§ **SELECTED PASSAGE**:

____________________

Hi everyone,

I'm running into trouble configuring Heartbeat 2.1.3 on CentOS 5.6.
I'm new to Linux high availability in general, sorry if the answer is
obvious. Thanks in advance for taking the time to read my message.

Basically, when I reboot both my nodes simultaneously, nobody will
mount the IP address (IPaddr2::172.22.4.1/24/eth0). However, as soon
as I shutdown one of the nodes when they're both on, the other one
will takeover and mount the IP address.

____________________

§ **PROVIDED DATA**:
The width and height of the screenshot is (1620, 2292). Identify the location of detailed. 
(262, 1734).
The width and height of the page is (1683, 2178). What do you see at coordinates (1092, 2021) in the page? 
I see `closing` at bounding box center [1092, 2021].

____________________

§ **QUESTIONS ON THE MATERIAL**:
(A) List each piece of software or operating system named in the Heartbeat forum post, with its version number where the post gives one.
(B) Continue the forum post about the Heartbeat IP address problem, starting after its last sentence.

§ **TASK-BY-TASK ANSWERS**:
(A)
Heartbeat 2.1.3
CentOS 5.6
Linux

(B)
Let me show you my configuration files and some logs:

# [/etc/ha.d/ha.cf] on both nodes:
#
debugfile /var/log/ha-debug
logfile /var/log/ha-log
logfacility local0
keepalive 2
deadtime 10
auto_failback on
udpport 694
bcast eth0
node PBX02.BRM
node PBX03.BRM

# [/etc/ha.d/haresources] on both nodes:
#
PBX02.BRM IPaddr2::172.22.4.1/24/eth0 asterisk
# [/var/log/ha-log] PROBLEMATIC SITUATION
# This is what happens from the very beginning of a simultaneous boot
of my nodes. They won't mount the IP address.

# SYSTEM A: PBX02.BRM
#
heartbeat[3151]: 2011/07/08_11:34:50 info: Version 2 support: false
heartbeat[3151]: 2011/07/08_11:34:50 WARN: Logging daemon is disabled
--enabling logging daemon is recommended
heartbeat[3151]: 2011/07/08_11:34:50 info: **************************
heartbeat[3151]: 2011/07/08_11:34:50 info: Configuration validated.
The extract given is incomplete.